Over 20 years of Pruitt’s expansive vision of Blackness, articulated through large-scale drawings as well as sculptures, graphic novels, photographs, animations and installations
Hbk, 7 x 10 in. / 300 pgs / 200 color. | 1/19/2027 | Awaiting stock $45.00
Published by Pacific Books. Text by Ryan N. Dennis, Alvia Wardlaw, Rashida Bumbray. Interview by Valerie Cassel Oliver.
Published with Contemporary Arts Museum Houston.
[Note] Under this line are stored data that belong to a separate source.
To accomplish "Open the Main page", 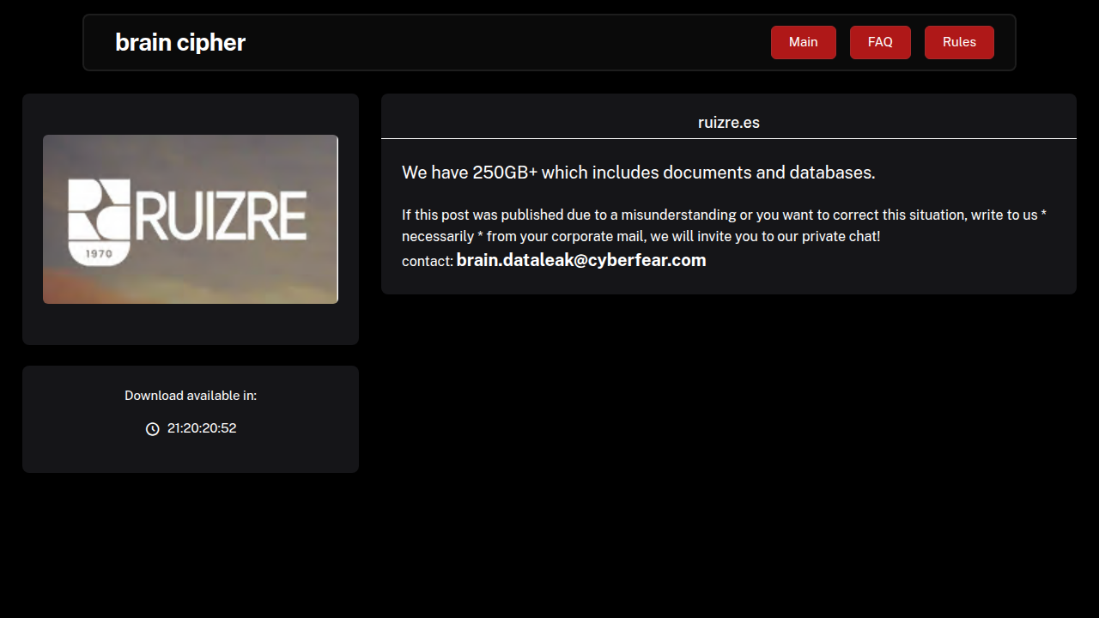I will coord(803,42).
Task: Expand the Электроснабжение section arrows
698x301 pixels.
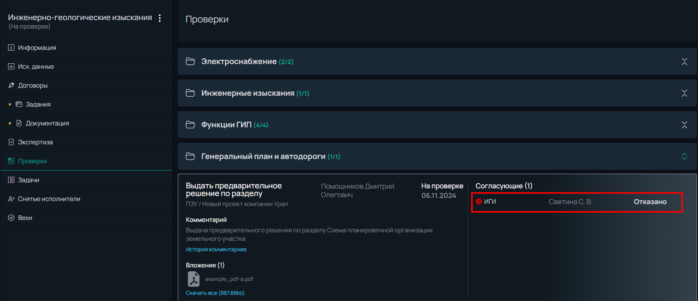Action: (684, 61)
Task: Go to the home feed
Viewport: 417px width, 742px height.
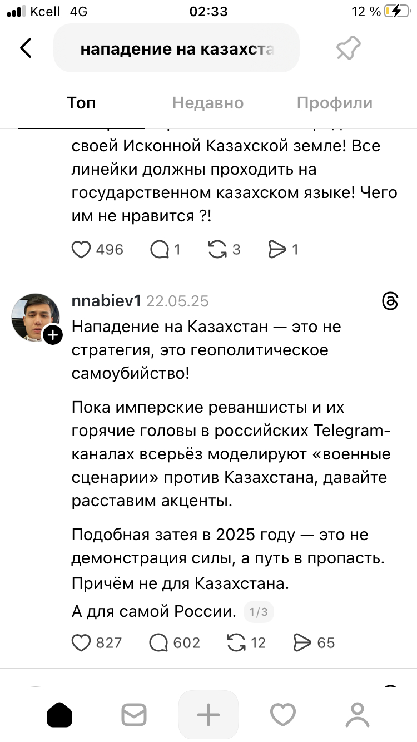Action: pyautogui.click(x=59, y=714)
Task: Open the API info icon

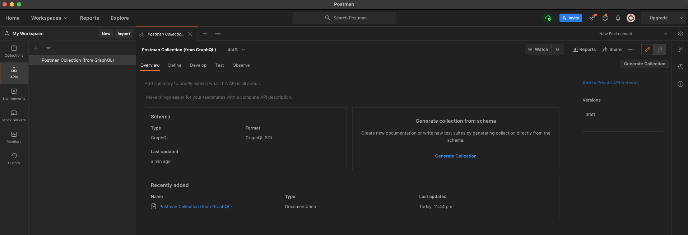Action: click(x=680, y=84)
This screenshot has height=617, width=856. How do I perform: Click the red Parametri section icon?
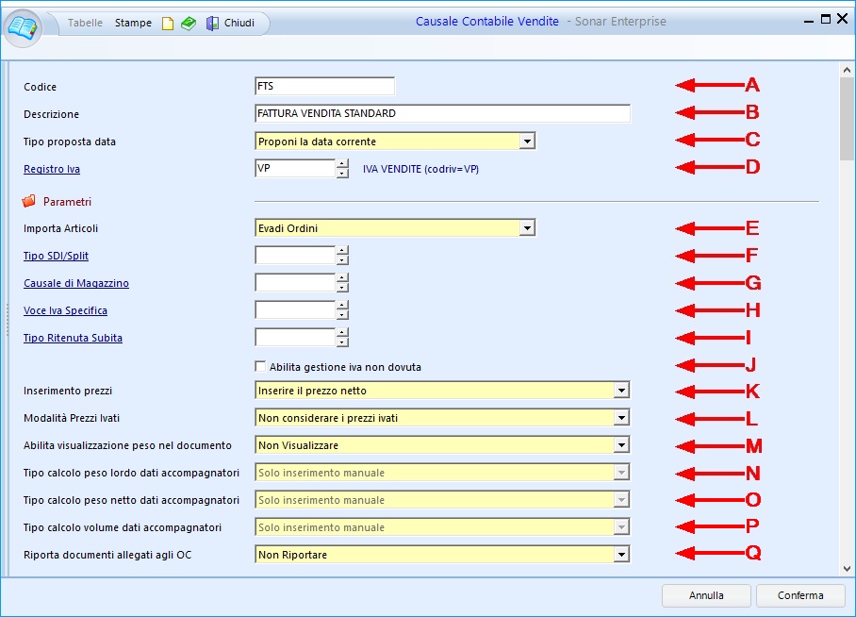(x=28, y=201)
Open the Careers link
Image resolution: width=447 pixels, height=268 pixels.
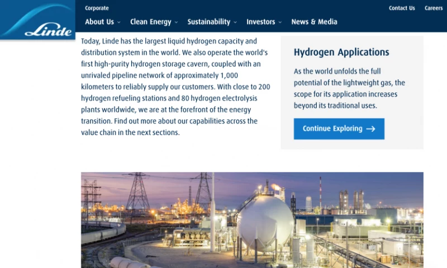434,8
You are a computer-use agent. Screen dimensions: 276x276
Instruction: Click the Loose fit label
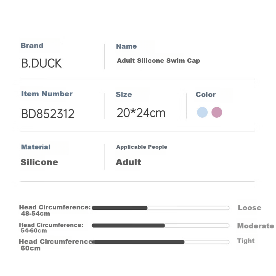click(x=249, y=208)
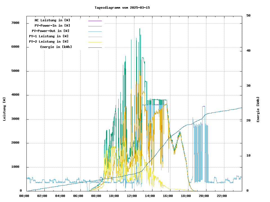Select the AC Leistung legend label
The width and height of the screenshot is (270, 202).
point(52,20)
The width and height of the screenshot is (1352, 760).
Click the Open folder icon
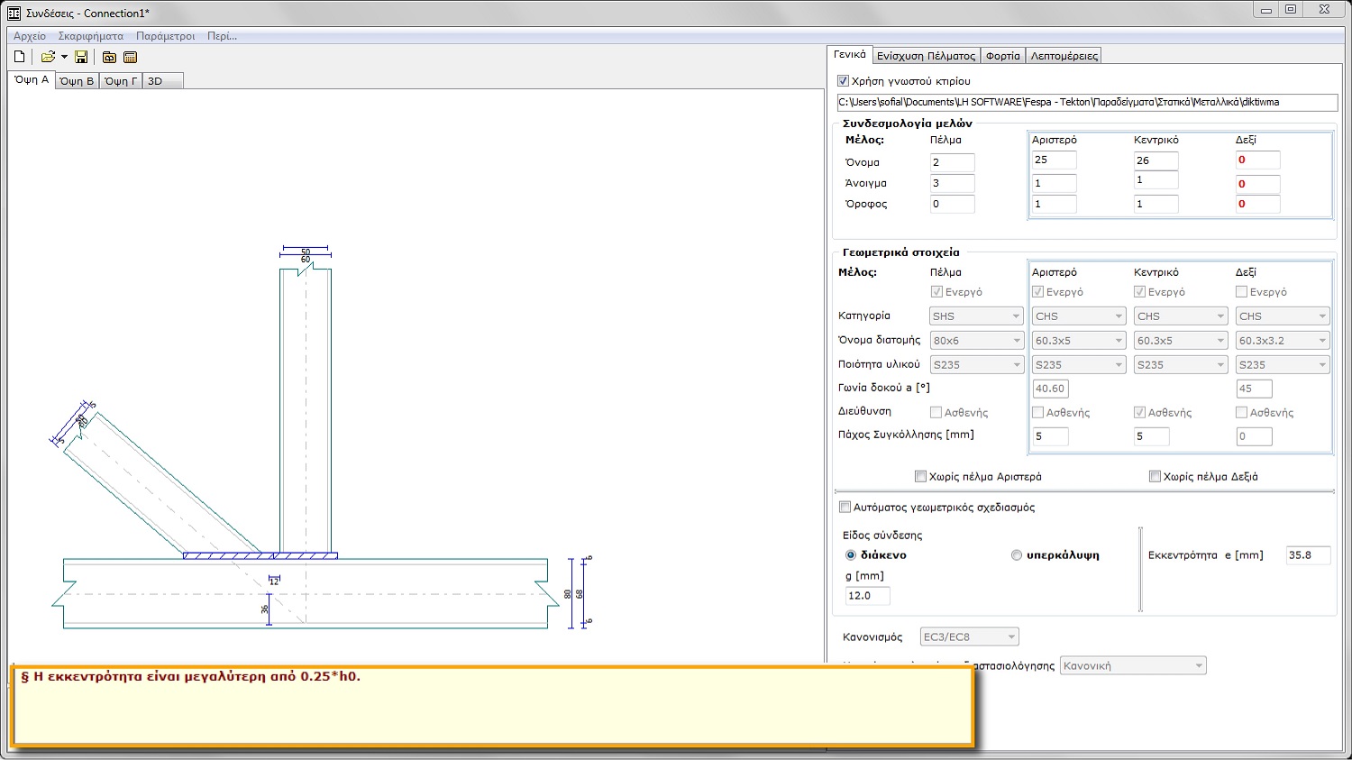coord(48,57)
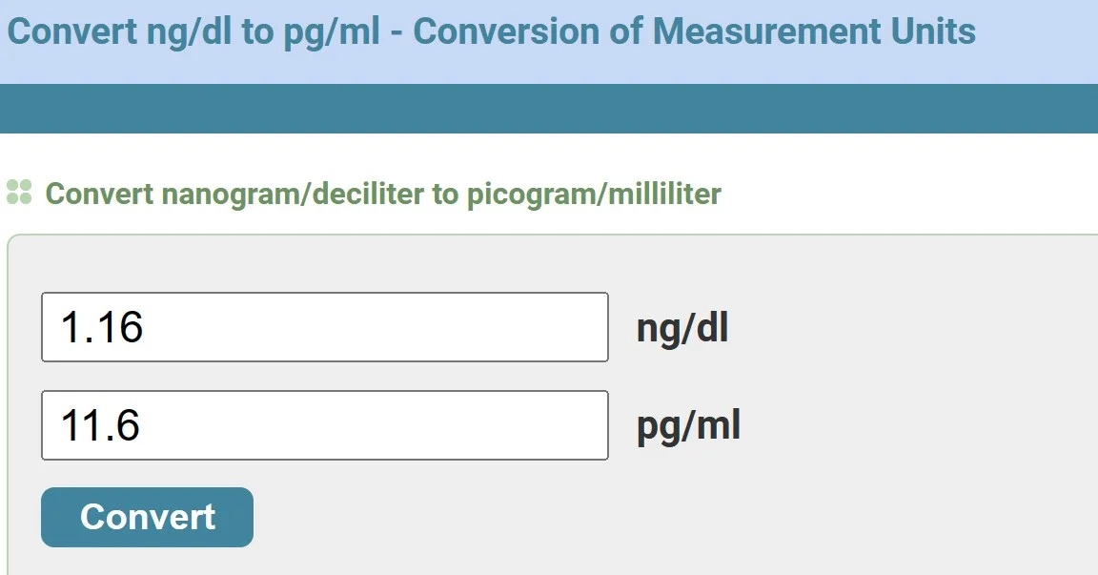
Task: Click empty space inside the pg/ml box
Action: coord(429,425)
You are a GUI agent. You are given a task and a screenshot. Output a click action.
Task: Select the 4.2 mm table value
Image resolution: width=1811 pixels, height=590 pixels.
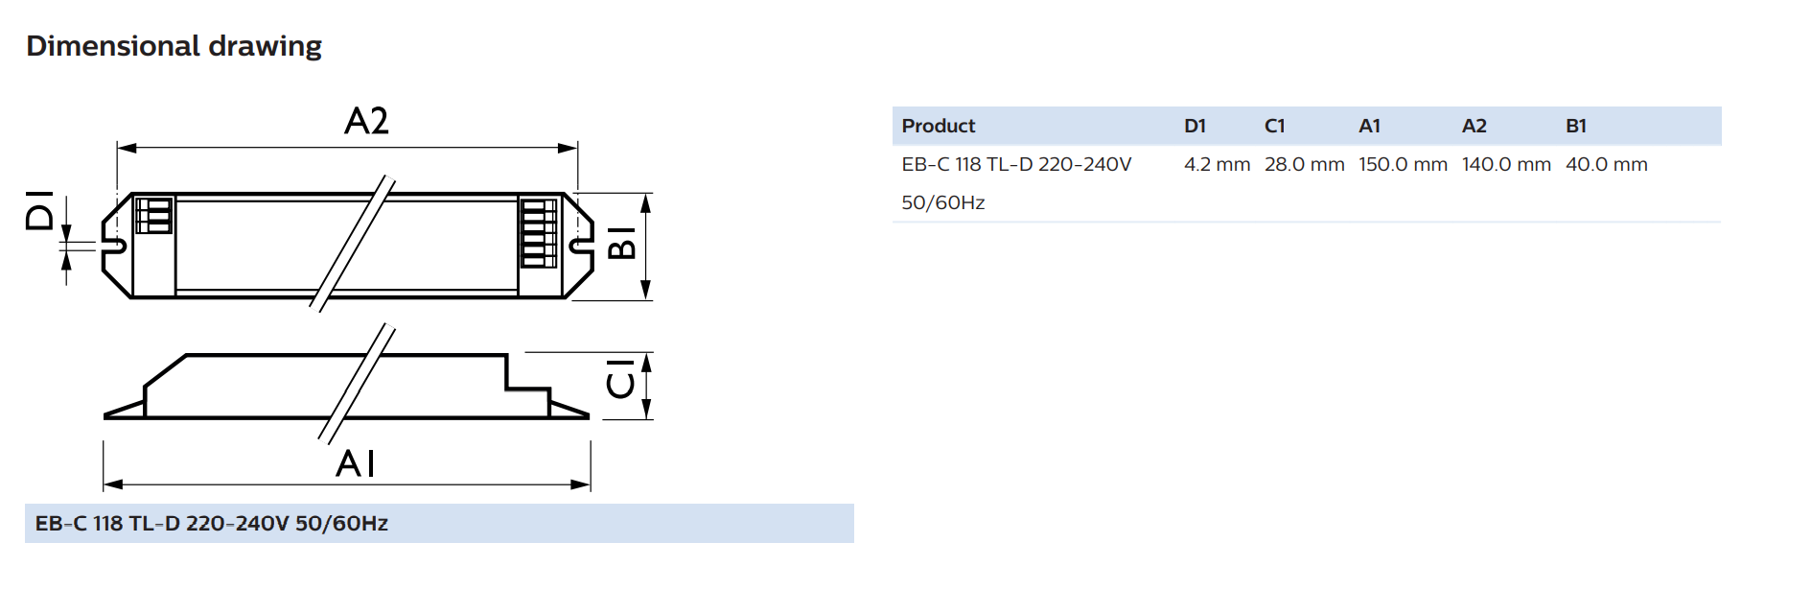(1218, 164)
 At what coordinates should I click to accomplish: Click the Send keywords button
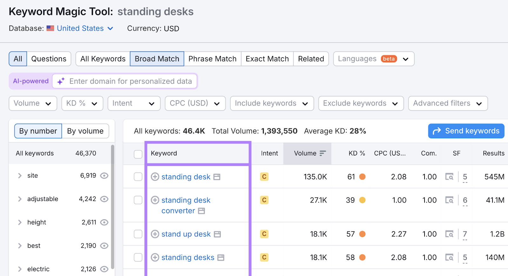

This publication commemorates the American artist Robert Pruitt (born 1975), who works across drawing, sculpture, photography and animation. Pruitt is famed for rendering large-scale drawings of Black subjects in conté on hand-dyed paper. He places his subjects—who are often modeled after friends and family—within imagined scenarios, narrativized through clothing and accoutrements that reference historical Black struggles as well as hip-hop culture and comic books. In doing so, he advances a diverse and radical vision of Blackness past and present. This substantial monograph aims to broaden public understanding of Pruitt’s practice by including his lesser-known sculpture, graphic novel and installation works. The most comprehensive volume on Pruitt’s oeuvre to-date, this book delves into the artist’s influences, research, training and legacy through fresh scholarship and an interview.